Livre. La démarche est originale, mais peut surprendre. Explorer les contours du monde du « précariat » (un néologisme, né de la contraction des mots « précarité » et « prolétariat ») – qui concernerait 40% de la population des pays développés, selon l’économiste britannique Guy Standing -, le sociologue Nicolas Roux a choisi d’étudier en France deux catégories sociales très différentes, d’un côté les saisonniers agricoles, de l’autre les intermittents du spectacle.
En fait, ces deux populations ont le point commun d’être à l’opposé du modèle salarial « fordiste », où domine l’emploi stable à temps plein.

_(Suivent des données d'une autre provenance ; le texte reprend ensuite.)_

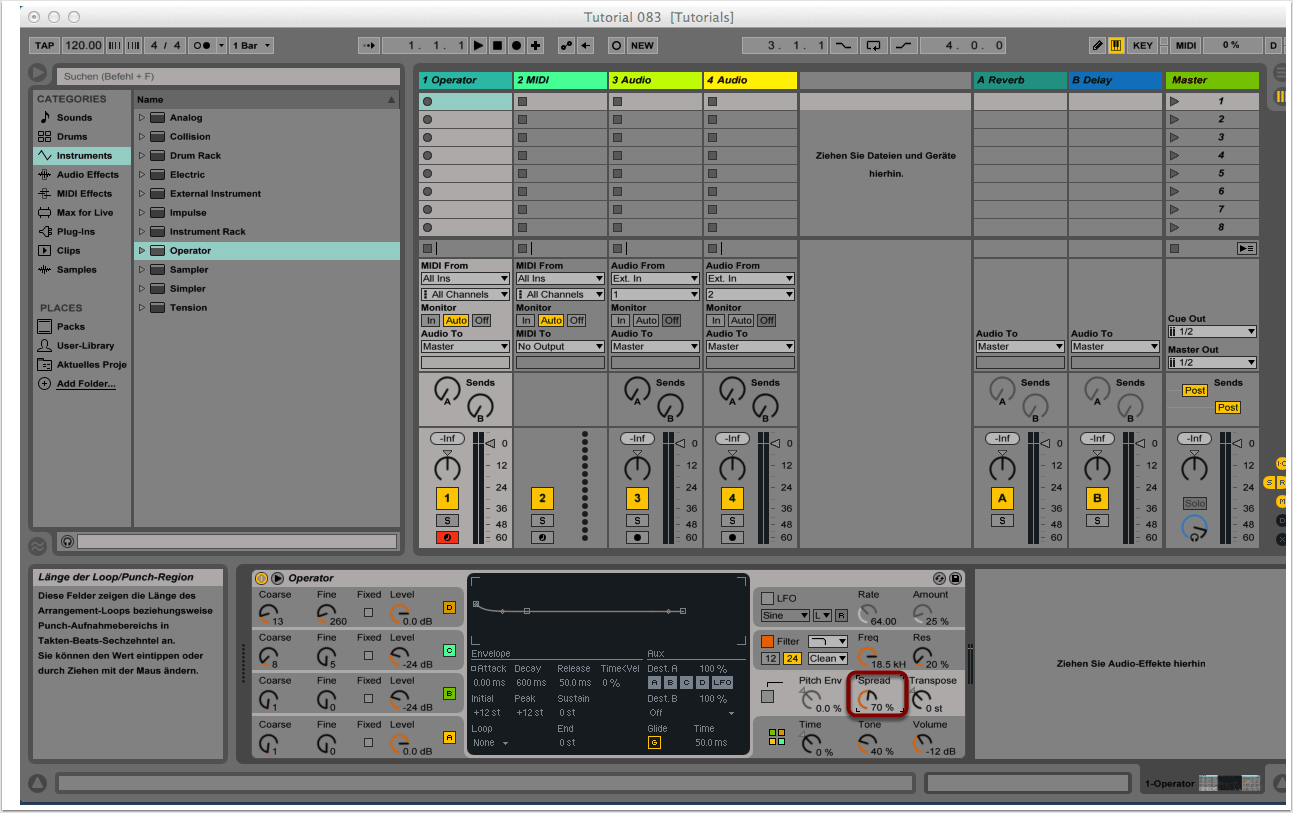This screenshot has width=1293, height=813.
Task: Open the LFO Sine waveform dropdown
Action: pyautogui.click(x=785, y=616)
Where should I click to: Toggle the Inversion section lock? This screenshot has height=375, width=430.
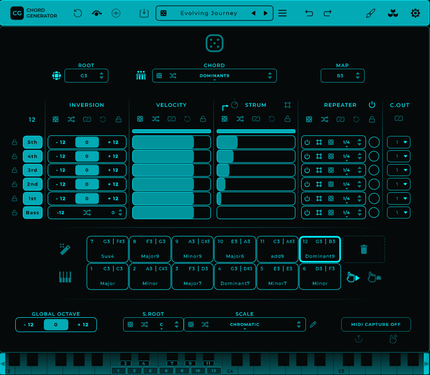[x=118, y=119]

Pour la France, ces catégories appartiennent davantage aux marges du monde du travail, puisque le contrat à durée indéterminée (CDI) représentait encore 85,3 % de l’emploi stable, selon les statistiques de l’INSEE, en 2016. Au total, 3,7 millions de personnes étaient toujours en emploi précaire en France cette année-là. Leur existence est plus pérenne et ancienne, puisque les journaliers agricoles comme les travailleurs de cachet dans le monde du spectacle étaient déjà très nombreux au XIXe siècle.e siècle, comme au début du XXe siècle.
Un fait social
Mais avec les récentes crises sociales – notamment le mouvement des « gilets jaunes » –, les discours sur l’avènement d’une « start-up nation » ou sur « l’ubérisation » de l’économie, l’idée que la précarité a gagné du terrain et fixée dans le temps mérite une analyse. Dans ces conditions, le fil conducteur de l’auteur est « pour voir clairement comment les individus gèrent au mieux leur situation, selon les ressources disponibles ».

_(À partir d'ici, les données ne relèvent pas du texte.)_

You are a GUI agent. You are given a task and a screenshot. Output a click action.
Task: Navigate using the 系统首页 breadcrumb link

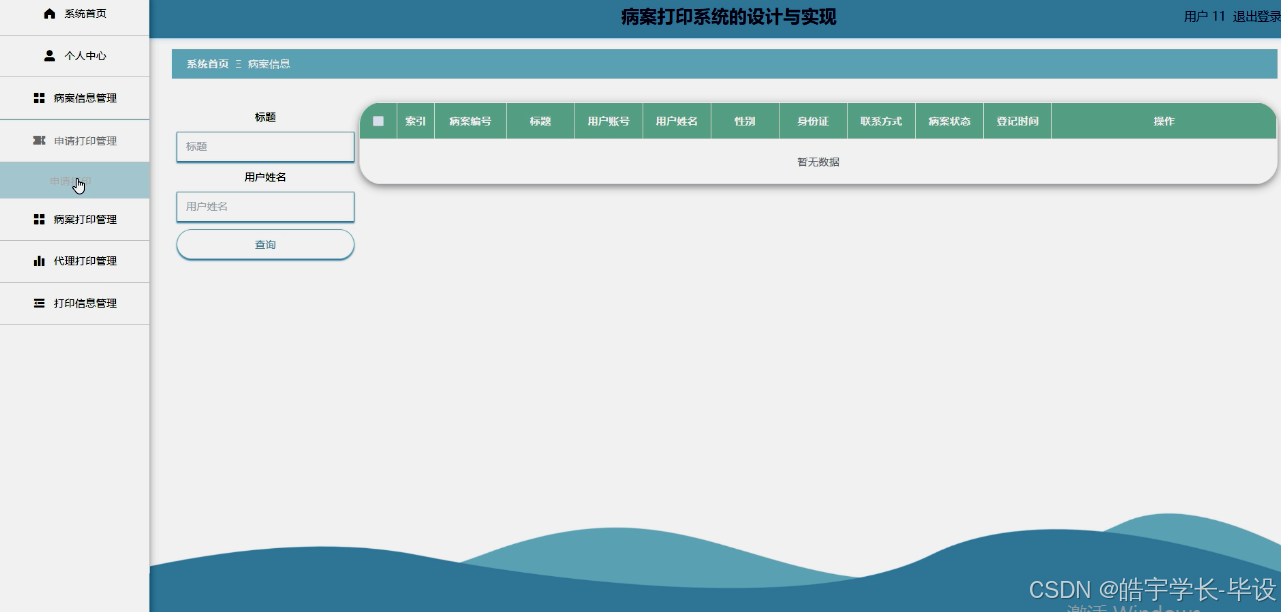tap(205, 63)
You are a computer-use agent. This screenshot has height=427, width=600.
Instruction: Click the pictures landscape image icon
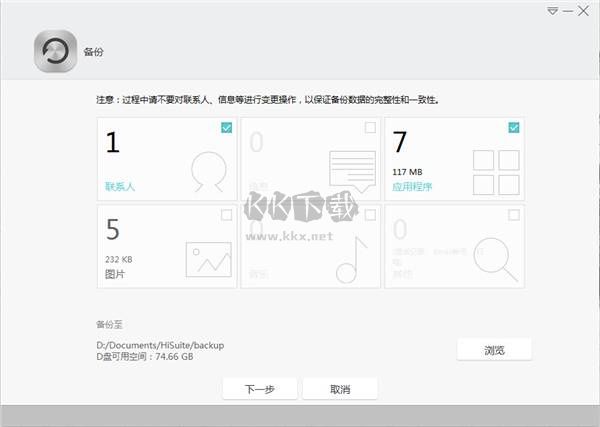(x=208, y=259)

Nicolas Roux étudie les conditions de soutenabilité et d’insoutenabilité de la précarité durable. La vie des saisonniers agricoles et celle des travailleurs du spectacle alternent entre périodes d’emploi et de chômage. La discontinuité est inscrite au cœur même de leur vie sociale, tant du point de vue du contrat (CDD, saisonnier, etc.) que du temps de travail (temps partiel, fragmenté, etc.). Mais là réside aussi la grande différence entre eux.

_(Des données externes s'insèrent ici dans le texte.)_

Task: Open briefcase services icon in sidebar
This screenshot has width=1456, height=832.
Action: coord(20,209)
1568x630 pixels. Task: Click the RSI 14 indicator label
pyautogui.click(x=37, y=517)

D’un côté, les saisonniers agricoles, issus de milieux modestes et moins qualifiés, sont amenés à accepter leur condition et à s’en satisfaire. Ils n’ont pas le choix de leur activité et dépendent de leur emploi précaire pour se nourrir. D’un autre côté, c’est un choix de vie pour les travailleurs du spectacle. L’auteur arrive rapidement à la conclusion suivante : « Ce n’est pas « travailleur intellectuel » qui veut. » Celle-ci est grandement facilitée par l’acquisition, dès le départ, d’un capital social et économique. Tout au long de son enquête, Nicolas Roux démontre que le précariat est bien devenu un fait social de plus en plus ancré dans la société française, en revanche, il ne constitue pas une classe sociale, ce monde restant très fragmenté.